_Goal:_
Lay out every line of the data below as a Markdown table with the columns Row and Line, numbering the rows in order and leaving out blank lines.

[Item position entries]
....
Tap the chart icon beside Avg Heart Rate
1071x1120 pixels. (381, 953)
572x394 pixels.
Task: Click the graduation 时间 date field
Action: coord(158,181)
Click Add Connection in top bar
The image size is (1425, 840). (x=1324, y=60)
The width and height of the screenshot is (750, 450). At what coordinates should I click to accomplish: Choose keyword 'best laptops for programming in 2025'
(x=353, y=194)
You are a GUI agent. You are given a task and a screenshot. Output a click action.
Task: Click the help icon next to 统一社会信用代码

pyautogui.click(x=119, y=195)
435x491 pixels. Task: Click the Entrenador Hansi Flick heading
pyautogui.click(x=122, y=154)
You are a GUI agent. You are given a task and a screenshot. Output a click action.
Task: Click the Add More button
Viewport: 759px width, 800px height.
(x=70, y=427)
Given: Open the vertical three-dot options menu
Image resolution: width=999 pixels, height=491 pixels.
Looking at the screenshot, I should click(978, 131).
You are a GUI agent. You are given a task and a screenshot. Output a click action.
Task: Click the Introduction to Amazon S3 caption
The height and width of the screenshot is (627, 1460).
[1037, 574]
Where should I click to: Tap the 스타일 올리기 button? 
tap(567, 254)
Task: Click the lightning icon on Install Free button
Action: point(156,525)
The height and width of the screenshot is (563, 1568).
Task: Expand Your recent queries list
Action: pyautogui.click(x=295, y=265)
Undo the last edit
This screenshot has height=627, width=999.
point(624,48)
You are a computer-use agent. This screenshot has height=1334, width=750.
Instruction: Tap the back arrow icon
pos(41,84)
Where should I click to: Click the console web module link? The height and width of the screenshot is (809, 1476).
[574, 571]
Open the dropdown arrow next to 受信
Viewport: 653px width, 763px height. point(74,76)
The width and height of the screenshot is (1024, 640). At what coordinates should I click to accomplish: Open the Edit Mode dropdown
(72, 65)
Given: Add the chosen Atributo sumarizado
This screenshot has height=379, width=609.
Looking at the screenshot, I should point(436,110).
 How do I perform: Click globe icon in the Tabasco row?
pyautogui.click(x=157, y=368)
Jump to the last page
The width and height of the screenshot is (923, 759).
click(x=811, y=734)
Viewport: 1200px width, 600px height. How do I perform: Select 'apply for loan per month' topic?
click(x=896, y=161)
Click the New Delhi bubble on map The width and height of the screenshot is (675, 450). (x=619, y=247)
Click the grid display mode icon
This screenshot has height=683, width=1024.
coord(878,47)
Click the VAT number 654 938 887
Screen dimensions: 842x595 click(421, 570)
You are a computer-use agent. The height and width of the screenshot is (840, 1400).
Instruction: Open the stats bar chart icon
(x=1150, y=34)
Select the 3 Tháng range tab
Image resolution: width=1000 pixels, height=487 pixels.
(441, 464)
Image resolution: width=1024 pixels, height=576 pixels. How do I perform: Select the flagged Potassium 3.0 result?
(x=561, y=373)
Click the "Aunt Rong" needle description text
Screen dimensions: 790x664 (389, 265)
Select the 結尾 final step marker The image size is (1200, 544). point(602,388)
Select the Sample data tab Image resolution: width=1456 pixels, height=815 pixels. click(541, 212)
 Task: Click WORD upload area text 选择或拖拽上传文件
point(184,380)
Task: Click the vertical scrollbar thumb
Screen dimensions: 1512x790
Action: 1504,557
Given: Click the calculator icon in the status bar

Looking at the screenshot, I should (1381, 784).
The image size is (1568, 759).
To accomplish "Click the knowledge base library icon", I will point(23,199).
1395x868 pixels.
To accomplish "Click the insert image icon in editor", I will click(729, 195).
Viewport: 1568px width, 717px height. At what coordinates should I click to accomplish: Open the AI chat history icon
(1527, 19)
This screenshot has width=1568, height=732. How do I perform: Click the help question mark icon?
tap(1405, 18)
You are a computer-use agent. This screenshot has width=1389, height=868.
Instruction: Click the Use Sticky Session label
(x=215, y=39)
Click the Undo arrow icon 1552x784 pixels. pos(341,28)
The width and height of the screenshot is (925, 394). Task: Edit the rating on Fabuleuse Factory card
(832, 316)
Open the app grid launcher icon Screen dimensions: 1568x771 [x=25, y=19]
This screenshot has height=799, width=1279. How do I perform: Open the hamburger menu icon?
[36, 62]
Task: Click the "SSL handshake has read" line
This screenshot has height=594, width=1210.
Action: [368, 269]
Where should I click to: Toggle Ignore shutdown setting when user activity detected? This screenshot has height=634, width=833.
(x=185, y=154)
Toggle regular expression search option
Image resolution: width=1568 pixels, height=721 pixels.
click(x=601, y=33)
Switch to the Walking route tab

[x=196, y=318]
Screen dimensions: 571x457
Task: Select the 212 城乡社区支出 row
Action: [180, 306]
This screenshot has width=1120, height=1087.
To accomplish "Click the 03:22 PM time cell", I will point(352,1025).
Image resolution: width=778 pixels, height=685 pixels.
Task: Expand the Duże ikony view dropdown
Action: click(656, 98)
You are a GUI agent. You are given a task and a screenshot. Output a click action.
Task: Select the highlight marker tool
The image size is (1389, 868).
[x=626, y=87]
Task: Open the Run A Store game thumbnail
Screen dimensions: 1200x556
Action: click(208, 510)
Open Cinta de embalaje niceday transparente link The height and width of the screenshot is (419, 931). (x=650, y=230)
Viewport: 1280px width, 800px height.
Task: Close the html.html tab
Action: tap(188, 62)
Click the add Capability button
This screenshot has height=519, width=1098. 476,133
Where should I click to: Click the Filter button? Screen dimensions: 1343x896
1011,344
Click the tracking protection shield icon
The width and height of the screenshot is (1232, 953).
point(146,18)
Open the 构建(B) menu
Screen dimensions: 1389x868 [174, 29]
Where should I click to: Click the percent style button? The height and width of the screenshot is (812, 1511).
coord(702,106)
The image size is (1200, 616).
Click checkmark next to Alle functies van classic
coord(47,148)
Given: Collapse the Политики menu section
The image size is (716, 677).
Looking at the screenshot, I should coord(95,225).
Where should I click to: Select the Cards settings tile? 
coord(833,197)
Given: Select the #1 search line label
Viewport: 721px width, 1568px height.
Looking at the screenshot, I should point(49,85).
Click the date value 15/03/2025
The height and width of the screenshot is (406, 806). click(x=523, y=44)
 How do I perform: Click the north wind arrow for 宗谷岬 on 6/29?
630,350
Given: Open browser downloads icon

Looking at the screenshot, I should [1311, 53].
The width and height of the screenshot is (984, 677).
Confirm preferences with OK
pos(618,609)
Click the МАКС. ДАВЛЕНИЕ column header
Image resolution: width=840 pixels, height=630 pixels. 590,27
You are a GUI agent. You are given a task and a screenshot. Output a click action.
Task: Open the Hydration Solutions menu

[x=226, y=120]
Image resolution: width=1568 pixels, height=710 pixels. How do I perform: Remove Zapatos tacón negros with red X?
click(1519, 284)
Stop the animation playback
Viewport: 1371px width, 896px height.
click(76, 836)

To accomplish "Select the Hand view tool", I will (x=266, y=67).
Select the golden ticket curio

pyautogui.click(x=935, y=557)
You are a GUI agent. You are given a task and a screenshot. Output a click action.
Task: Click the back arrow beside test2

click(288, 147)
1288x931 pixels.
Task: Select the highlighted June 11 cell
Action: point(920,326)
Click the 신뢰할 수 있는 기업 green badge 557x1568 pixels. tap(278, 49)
....
_Correct output:_
| Row | Line |
|---|---|
| 1 | Tap the chart icon beside Avg Heart Rate |
| 2 | 1071x1120 pixels. (381, 953) |
| 3 | 572x394 pixels. |
| 4 | Task: Click the graduation 时间 date field |
| 5 | Action: coord(158,181) |
| 6 | Click Add Connection in top bar |
| 7 | The image size is (1425, 840). (x=1324, y=60) |
| 8 | The width and height of the screenshot is (750, 450). At what coordinates should I click to accomplish: Choose keyword 'best laptops for programming in 2025' |
| 9 | (x=353, y=194) |
| 10 | You are a GUI agent. You are given a task and a screenshot. Output a click action. |
| 11 | Task: Click the help icon next to 统一社会信用代码 |
| 12 | pyautogui.click(x=119, y=195) |
| 13 | 435x491 pixels. Task: Click the Entrenador Hansi Flick heading |
| 14 | pyautogui.click(x=122, y=154) |
| 15 | You are a GUI agent. You are given a task and a screenshot. Output a click action. |
| 16 | Task: Click the Add More button |
| 17 | Viewport: 759px width, 800px height. |
| 18 | (x=70, y=427) |
| 19 | Given: Open the vertical three-dot options menu |
| 20 | Image resolution: width=999 pixels, height=491 pixels. |
| 21 | Looking at the screenshot, I should click(978, 131). |
| 22 | You are a GUI agent. You are given a task and a screenshot. Output a click action. |
| 23 | Task: Click the Introduction to Amazon S3 caption |
| 24 | The height and width of the screenshot is (627, 1460). |
| 25 | [1037, 574] |
| 26 | Where should I click to: Tap the 스타일 올리기 button?  |
| 27 | tap(567, 254) |
| 28 | Task: Click the lightning icon on Install Free button |
| 29 | Action: point(156,525) |
| 30 | The height and width of the screenshot is (563, 1568). |
| 31 | Task: Expand Your recent queries list |
| 32 | Action: pyautogui.click(x=295, y=265) |
| 33 | Undo the last edit |
| 34 | This screenshot has height=627, width=999. |
| 35 | point(624,48) |
| 36 | You are a computer-use agent. This screenshot has height=1334, width=750. |
| 37 | Instruction: Tap the back arrow icon |
| 38 | pos(41,84) |
| 39 | Where should I click to: Click the console web module link? The height and width of the screenshot is (809, 1476). |
| 40 | [574, 571] |
| 41 | Open the dropdown arrow next to 受信 |
| 42 | Viewport: 653px width, 763px height. point(74,76) |
| 43 | The width and height of the screenshot is (1024, 640). At what coordinates should I click to accomplish: Open the Edit Mode dropdown |
| 44 | (72, 65) |
| 45 | Given: Add the chosen Atributo sumarizado |
| 46 | This screenshot has height=379, width=609. |
| 47 | Looking at the screenshot, I should point(436,110). |
| 48 |  How do I perform: Click globe icon in the Tabasco row? |
| 49 | pyautogui.click(x=157, y=368) |
| 50 | Jump to the last page |
| 51 | The width and height of the screenshot is (923, 759). |
| 52 | click(x=811, y=734) |
| 53 | Viewport: 1200px width, 600px height. How do I perform: Select 'apply for loan per month' topic? |
| 54 | click(x=896, y=161) |
| 55 | Click the New Delhi bubble on map The width and height of the screenshot is (675, 450). (x=619, y=247) |
| 56 | Click the grid display mode icon |
| 57 | This screenshot has height=683, width=1024. |
| 58 | coord(878,47) |
| 59 | Click the VAT number 654 938 887 |
| 60 | Screen dimensions: 842x595 click(421, 570) |
| 61 | You are a computer-use agent. The height and width of the screenshot is (840, 1400). |
| 62 | Instruction: Open the stats bar chart icon |
| 63 | (x=1150, y=34) |
| 64 | Select the 3 Tháng range tab |
| 65 | Image resolution: width=1000 pixels, height=487 pixels. |
| 66 | (441, 464) |
| 67 | Image resolution: width=1024 pixels, height=576 pixels. How do I perform: Select the flagged Potassium 3.0 result? |
| 68 | (x=561, y=373) |
| 69 | Click the "Aunt Rong" needle description text |
| 70 | Screen dimensions: 790x664 (389, 265) |
| 71 | Select the 結尾 final step marker The image size is (1200, 544). point(602,388) |
| 72 | Select the Sample data tab Image resolution: width=1456 pixels, height=815 pixels. click(541, 212) |
| 73 |  Task: Click WORD upload area text 选择或拖拽上传文件 |
| 74 | point(184,380) |
| 75 | Task: Click the vertical scrollbar thumb |
| 76 | Screen dimensions: 1512x790 |
| 77 | Action: 1504,557 |
| 78 | Given: Click the calculator icon in the status bar |
| 79 | Looking at the screenshot, I should (1381, 784). |
| 80 | The image size is (1568, 759). |
| 81 | To accomplish "Click the knowledge base library icon", I will point(23,199). |
| 82 | 1395x868 pixels. |
| 83 | To accomplish "Click the insert image icon in editor", I will click(729, 195). |
| 84 | Viewport: 1568px width, 717px height. At what coordinates should I click to accomplish: Open the AI chat history icon |
| 85 | (1527, 19) |
| 86 | This screenshot has width=1568, height=732. How do I perform: Click the help question mark icon? |
| 87 | tap(1405, 18) |
| 88 | You are a computer-use agent. This screenshot has width=1389, height=868. |
| 89 | Instruction: Click the Use Sticky Session label |
| 90 | (x=215, y=39) |
| 91 | Click the Undo arrow icon 1552x784 pixels. pos(341,28) |
| 92 | The width and height of the screenshot is (925, 394). Task: Edit the rating on Fabuleuse Factory card |
| 93 | (832, 316) |
| 94 | Open the app grid launcher icon Screen dimensions: 1568x771 [x=25, y=19] |
| 95 | This screenshot has height=799, width=1279. How do I perform: Open the hamburger menu icon? |
| 96 | [36, 62] |
| 97 | Task: Click the "SSL handshake has read" line |
| 98 | This screenshot has height=594, width=1210. |
| 99 | Action: [368, 269] |
| 100 | Where should I click to: Toggle Ignore shutdown setting when user activity detected? This screenshot has height=634, width=833. |
| 101 | (x=185, y=154) |
| 102 | Toggle regular expression search option |
| 103 | Image resolution: width=1568 pixels, height=721 pixels. |
| 104 | click(x=601, y=33) |
| 105 | Switch to the Walking route tab |
| 106 | [x=196, y=318] |
| 107 | Screen dimensions: 571x457 |
| 108 | Task: Select the 212 城乡社区支出 row |
| 109 | Action: [180, 306] |
| 110 | This screenshot has width=1120, height=1087. |
| 111 | To accomplish "Click the 03:22 PM time cell", I will point(352,1025). |
| 112 | Image resolution: width=778 pixels, height=685 pixels. |
| 113 | Task: Expand the Duże ikony view dropdown |
| 114 | Action: click(656, 98) |
| 115 | You are a GUI agent. You are given a task and a screenshot. Output a click action. |
| 116 | Task: Select the highlight marker tool |
| 117 | The image size is (1389, 868). |
| 118 | [x=626, y=87] |
| 119 | Task: Open the Run A Store game thumbnail |
| 120 | Screen dimensions: 1200x556 |
| 121 | Action: click(208, 510) |
| 122 | Open Cinta de embalaje niceday transparente link The height and width of the screenshot is (419, 931). (x=650, y=230) |
| 123 | Viewport: 1280px width, 800px height. |
| 124 | Task: Close the html.html tab |
| 125 | Action: tap(188, 62) |
| 126 | Click the add Capability button |
| 127 | This screenshot has height=519, width=1098. 476,133 |
| 128 | Where should I click to: Click the Filter button? Screen dimensions: 1343x896 |
| 129 | 1011,344 |
| 130 | Click the tracking protection shield icon |
| 131 | The width and height of the screenshot is (1232, 953). |
| 132 | point(146,18) |
| 133 | Open the 构建(B) menu |
| 134 | Screen dimensions: 1389x868 [174, 29] |
| 135 | Where should I click to: Click the percent style button? The height and width of the screenshot is (812, 1511). |
| 136 | coord(702,106) |
| 137 | The image size is (1200, 616). |
| 138 | Click checkmark next to Alle functies van classic |
| 139 | coord(47,148) |
| 140 | Given: Collapse the Политики menu section |
| 141 | The image size is (716, 677). |
| 142 | Looking at the screenshot, I should coord(95,225). |
| 143 | Where should I click to: Select the Cards settings tile?  |
| 144 | coord(833,197) |
| 145 | Given: Select the #1 search line label |
| 146 | Viewport: 721px width, 1568px height. |
| 147 | Looking at the screenshot, I should point(49,85). |
| 148 | Click the date value 15/03/2025 |
| 149 | The height and width of the screenshot is (406, 806). click(x=523, y=44) |
| 150 |  How do I perform: Click the north wind arrow for 宗谷岬 on 6/29? |
| 151 | 630,350 |
| 152 | Given: Open browser downloads icon |
| 153 | Looking at the screenshot, I should [1311, 53]. |
| 154 | The width and height of the screenshot is (984, 677). |
| 155 | Confirm preferences with OK |
| 156 | pos(618,609) |
| 157 | Click the МАКС. ДАВЛЕНИЕ column header |
| 158 | Image resolution: width=840 pixels, height=630 pixels. 590,27 |
| 159 | You are a GUI agent. You are given a task and a screenshot. Output a click action. |
| 160 | Task: Open the Hydration Solutions menu |
| 161 | [x=226, y=120] |
| 162 | Image resolution: width=1568 pixels, height=710 pixels. How do I perform: Remove Zapatos tacón negros with red X? |
| 163 | click(1519, 284) |
| 164 | Stop the animation playback |
| 165 | Viewport: 1371px width, 896px height. |
| 166 | click(76, 836) |
| 167 | To accomplish "Select the Hand view tool", I will (x=266, y=67). |
| 168 | Select the golden ticket curio |
| 169 | pyautogui.click(x=935, y=557) |
| 170 | You are a GUI agent. You are given a task and a screenshot. Output a click action. |
| 171 | Task: Click the back arrow beside test2 |
| 172 | click(288, 147) |
| 173 | 1288x931 pixels. |
| 174 | Task: Select the highlighted June 11 cell |
| 175 | Action: point(920,326) |
| 176 | Click the 신뢰할 수 있는 기업 green badge 557x1568 pixels. tap(278, 49) |